Synergistic Interaction of Interferon- and Interferon- in Coxsackievirus B3-Infected Carrier Cultures of Human Myocardial Fibroblasts

Abstract

The antiviral effects of human interferon-β (IFN-β) and human recombinant interferon-γ (rIFN-γ) were studied in persistently coxsackievirus B3-infected carrier cultures of human myocardial fibroblasts over a period of 21 days. Synergism was observed with concentrations as low as 30 IU of IFN-β plus 10 IU of rIFN-γ/mL, reducing mean viral titers from 6.0 × 10⁷ to 1.3 × 10⁴ pfu/mL and number of infected cells from 14.4% to 0.1% as determined by quantitative in situ hybridization. Higher concentrations of IFNs (both ⩾ 30 IU/mL) were associated with transient antagonism followed by antiviral synergism.
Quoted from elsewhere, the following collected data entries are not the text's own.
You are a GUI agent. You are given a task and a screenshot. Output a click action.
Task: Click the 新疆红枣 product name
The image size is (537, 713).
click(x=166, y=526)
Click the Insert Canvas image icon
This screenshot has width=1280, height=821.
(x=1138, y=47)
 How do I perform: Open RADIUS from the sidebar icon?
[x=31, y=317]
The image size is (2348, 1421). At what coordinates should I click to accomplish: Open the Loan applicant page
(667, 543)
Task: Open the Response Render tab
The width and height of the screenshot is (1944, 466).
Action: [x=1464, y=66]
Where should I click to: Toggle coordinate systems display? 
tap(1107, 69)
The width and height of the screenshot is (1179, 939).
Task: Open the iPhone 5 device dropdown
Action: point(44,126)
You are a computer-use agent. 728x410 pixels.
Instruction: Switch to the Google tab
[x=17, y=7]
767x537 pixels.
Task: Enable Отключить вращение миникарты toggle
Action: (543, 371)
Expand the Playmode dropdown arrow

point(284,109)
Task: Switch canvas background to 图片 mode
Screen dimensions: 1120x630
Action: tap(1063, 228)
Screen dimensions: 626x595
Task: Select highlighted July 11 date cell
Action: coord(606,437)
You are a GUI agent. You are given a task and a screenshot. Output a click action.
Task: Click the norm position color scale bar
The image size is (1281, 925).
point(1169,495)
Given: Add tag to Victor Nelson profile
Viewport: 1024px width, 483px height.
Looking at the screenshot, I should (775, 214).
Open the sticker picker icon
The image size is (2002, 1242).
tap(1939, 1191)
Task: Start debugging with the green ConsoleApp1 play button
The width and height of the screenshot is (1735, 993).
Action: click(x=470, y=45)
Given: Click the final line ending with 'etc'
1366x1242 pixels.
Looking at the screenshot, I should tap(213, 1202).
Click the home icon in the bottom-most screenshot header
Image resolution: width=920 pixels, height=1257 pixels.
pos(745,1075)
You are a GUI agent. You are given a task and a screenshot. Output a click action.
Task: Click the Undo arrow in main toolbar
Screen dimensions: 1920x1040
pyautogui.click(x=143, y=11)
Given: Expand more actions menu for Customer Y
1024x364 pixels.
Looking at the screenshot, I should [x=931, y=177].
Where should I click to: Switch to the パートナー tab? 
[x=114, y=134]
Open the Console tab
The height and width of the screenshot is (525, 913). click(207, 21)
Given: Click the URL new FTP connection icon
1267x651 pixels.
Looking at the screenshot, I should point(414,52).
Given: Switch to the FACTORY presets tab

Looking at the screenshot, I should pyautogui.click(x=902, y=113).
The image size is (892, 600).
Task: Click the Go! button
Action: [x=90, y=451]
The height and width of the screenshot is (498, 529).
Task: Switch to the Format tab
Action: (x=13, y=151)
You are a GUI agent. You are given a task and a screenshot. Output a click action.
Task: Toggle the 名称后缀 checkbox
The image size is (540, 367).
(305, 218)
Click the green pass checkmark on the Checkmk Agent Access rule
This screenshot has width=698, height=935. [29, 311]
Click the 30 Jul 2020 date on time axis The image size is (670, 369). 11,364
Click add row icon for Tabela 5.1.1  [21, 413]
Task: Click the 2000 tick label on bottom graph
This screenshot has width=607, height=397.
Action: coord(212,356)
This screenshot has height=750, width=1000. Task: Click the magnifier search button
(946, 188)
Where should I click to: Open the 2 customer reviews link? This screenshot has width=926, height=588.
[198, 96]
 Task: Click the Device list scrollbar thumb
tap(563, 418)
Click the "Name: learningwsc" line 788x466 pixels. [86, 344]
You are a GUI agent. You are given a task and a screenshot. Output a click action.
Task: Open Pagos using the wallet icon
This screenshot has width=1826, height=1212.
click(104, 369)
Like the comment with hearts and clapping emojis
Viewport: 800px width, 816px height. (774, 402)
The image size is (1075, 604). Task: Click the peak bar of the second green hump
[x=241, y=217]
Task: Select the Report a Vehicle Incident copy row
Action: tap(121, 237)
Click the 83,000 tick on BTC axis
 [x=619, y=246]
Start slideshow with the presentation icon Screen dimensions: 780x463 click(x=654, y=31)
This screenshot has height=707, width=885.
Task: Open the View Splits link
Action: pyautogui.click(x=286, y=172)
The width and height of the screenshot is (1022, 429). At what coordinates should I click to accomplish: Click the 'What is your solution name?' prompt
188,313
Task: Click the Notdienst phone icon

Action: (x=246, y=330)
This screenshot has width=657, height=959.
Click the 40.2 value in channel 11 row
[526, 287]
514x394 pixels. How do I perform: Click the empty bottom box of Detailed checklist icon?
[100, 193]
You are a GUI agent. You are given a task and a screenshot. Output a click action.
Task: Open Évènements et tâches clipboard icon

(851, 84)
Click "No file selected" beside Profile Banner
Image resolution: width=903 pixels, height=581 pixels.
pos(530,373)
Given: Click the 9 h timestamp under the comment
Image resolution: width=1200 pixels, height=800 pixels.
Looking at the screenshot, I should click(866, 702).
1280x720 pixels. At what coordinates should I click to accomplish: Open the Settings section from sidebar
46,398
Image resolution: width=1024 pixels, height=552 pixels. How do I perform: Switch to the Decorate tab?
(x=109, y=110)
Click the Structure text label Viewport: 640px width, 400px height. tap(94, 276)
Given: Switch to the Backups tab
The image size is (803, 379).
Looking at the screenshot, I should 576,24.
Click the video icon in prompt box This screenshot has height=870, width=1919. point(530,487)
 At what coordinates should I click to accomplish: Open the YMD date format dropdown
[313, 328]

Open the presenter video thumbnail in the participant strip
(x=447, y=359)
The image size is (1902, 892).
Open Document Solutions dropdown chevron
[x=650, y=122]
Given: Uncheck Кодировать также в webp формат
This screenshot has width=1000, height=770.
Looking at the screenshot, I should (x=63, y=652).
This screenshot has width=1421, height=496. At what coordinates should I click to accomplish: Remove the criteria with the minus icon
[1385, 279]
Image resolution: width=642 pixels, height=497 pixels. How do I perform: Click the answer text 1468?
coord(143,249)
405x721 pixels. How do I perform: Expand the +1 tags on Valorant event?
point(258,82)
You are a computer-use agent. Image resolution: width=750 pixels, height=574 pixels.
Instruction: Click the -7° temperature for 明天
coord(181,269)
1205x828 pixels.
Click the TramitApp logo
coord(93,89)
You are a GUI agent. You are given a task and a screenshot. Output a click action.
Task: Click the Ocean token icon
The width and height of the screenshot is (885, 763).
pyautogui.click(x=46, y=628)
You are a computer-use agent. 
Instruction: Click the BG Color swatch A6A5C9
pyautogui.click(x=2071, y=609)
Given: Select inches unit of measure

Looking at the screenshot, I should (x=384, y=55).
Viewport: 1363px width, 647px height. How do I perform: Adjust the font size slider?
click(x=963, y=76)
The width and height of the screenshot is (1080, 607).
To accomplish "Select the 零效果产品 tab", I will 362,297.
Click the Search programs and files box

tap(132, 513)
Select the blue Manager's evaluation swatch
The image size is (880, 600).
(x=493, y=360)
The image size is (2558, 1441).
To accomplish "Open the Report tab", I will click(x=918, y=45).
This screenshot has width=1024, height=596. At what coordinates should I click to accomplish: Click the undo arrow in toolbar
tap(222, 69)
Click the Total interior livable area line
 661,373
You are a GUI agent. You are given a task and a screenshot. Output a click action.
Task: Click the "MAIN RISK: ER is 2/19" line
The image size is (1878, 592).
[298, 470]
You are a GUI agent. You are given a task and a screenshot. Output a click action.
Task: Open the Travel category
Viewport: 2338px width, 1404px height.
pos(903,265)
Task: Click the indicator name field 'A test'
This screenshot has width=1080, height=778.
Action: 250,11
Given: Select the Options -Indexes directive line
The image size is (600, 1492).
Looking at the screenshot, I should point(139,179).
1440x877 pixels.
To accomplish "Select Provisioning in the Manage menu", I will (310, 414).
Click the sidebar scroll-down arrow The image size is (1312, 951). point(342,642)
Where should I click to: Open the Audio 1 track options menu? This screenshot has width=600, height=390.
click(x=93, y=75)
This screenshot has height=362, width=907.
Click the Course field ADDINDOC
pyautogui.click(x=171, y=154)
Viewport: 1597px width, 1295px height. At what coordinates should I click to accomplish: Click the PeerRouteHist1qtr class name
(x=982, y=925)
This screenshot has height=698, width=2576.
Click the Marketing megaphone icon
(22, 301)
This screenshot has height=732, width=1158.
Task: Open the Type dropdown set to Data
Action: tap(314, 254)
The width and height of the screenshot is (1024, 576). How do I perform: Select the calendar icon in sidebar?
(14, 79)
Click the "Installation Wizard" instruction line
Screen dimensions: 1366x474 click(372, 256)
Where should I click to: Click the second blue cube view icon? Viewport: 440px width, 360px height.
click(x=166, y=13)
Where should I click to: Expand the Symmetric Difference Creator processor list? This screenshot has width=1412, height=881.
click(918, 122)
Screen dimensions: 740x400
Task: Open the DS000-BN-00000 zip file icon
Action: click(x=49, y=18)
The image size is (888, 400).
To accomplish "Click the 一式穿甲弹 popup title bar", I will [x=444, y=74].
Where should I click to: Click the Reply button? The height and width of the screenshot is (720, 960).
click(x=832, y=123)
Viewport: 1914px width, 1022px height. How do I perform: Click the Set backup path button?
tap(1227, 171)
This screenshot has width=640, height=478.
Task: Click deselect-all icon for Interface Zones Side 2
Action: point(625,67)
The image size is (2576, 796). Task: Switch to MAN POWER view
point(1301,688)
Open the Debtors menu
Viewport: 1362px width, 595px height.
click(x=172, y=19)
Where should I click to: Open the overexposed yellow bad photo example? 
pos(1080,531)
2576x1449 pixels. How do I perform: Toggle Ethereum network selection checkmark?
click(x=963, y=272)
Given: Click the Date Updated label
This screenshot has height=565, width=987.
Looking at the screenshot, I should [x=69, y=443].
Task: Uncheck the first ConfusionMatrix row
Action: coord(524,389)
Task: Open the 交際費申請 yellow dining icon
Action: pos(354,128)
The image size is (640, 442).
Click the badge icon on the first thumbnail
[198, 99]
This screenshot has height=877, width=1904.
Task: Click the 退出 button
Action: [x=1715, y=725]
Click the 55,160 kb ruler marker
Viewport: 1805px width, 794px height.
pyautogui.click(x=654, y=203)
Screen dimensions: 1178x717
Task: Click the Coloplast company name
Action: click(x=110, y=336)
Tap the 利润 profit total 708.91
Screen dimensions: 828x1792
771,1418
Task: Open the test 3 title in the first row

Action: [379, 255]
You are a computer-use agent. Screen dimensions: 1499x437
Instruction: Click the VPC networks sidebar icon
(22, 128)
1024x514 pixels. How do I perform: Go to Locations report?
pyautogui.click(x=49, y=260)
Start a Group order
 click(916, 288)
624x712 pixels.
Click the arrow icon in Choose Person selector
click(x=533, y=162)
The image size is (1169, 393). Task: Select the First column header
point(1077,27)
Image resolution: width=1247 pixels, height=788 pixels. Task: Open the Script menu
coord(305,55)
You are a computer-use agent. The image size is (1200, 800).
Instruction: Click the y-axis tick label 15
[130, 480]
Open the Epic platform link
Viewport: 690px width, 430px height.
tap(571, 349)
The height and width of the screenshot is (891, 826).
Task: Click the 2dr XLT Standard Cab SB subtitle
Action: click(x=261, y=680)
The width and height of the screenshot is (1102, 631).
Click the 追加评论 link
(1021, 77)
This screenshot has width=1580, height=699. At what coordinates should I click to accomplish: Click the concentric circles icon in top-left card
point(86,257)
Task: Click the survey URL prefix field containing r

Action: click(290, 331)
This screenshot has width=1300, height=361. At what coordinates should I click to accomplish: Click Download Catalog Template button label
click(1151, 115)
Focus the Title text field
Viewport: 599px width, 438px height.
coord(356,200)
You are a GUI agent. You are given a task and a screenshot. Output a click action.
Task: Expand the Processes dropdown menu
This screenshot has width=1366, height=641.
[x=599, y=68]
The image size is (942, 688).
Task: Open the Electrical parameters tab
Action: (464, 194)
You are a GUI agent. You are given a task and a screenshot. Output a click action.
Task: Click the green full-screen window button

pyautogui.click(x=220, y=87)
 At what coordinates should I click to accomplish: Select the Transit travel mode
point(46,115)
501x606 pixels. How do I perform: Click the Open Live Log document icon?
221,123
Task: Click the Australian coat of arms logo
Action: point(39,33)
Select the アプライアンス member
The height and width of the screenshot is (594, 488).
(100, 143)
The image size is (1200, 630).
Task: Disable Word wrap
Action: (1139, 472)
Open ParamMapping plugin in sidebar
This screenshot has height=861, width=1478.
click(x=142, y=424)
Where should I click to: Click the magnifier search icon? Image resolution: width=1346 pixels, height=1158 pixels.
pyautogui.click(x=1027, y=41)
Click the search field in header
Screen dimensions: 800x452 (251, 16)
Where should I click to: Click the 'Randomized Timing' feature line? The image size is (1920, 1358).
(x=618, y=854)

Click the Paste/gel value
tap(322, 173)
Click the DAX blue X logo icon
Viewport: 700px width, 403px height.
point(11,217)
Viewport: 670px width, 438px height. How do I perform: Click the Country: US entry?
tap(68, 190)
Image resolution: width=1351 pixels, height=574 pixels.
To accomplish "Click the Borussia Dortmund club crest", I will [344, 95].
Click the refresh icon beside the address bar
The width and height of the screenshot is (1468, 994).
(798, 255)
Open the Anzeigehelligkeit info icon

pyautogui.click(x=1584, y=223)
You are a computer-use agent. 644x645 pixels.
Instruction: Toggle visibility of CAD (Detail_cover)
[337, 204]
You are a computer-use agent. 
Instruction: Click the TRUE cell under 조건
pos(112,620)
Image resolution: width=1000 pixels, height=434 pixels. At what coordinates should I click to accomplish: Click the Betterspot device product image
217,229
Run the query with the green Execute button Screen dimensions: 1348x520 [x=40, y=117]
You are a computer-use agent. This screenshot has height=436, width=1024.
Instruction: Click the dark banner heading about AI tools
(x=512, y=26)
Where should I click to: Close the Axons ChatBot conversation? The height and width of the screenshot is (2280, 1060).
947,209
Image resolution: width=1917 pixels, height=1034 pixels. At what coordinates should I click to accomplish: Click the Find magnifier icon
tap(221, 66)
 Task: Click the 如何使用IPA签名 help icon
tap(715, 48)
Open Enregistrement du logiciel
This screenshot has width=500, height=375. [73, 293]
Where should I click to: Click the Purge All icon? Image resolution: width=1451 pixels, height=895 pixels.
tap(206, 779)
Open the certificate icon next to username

With 100 IU of IFN-β plus 30 IU of rIFN-γ/mL, elimination of infectious virus was consistently achieved and sustained for 6 weeks after cessation of IFN application, whereas at least threefold higher concentrations were required with single drugs. In summary, our data support a concept of low-dose IFN combination schedules that might become useful in the treatment of enteroviral heart disease.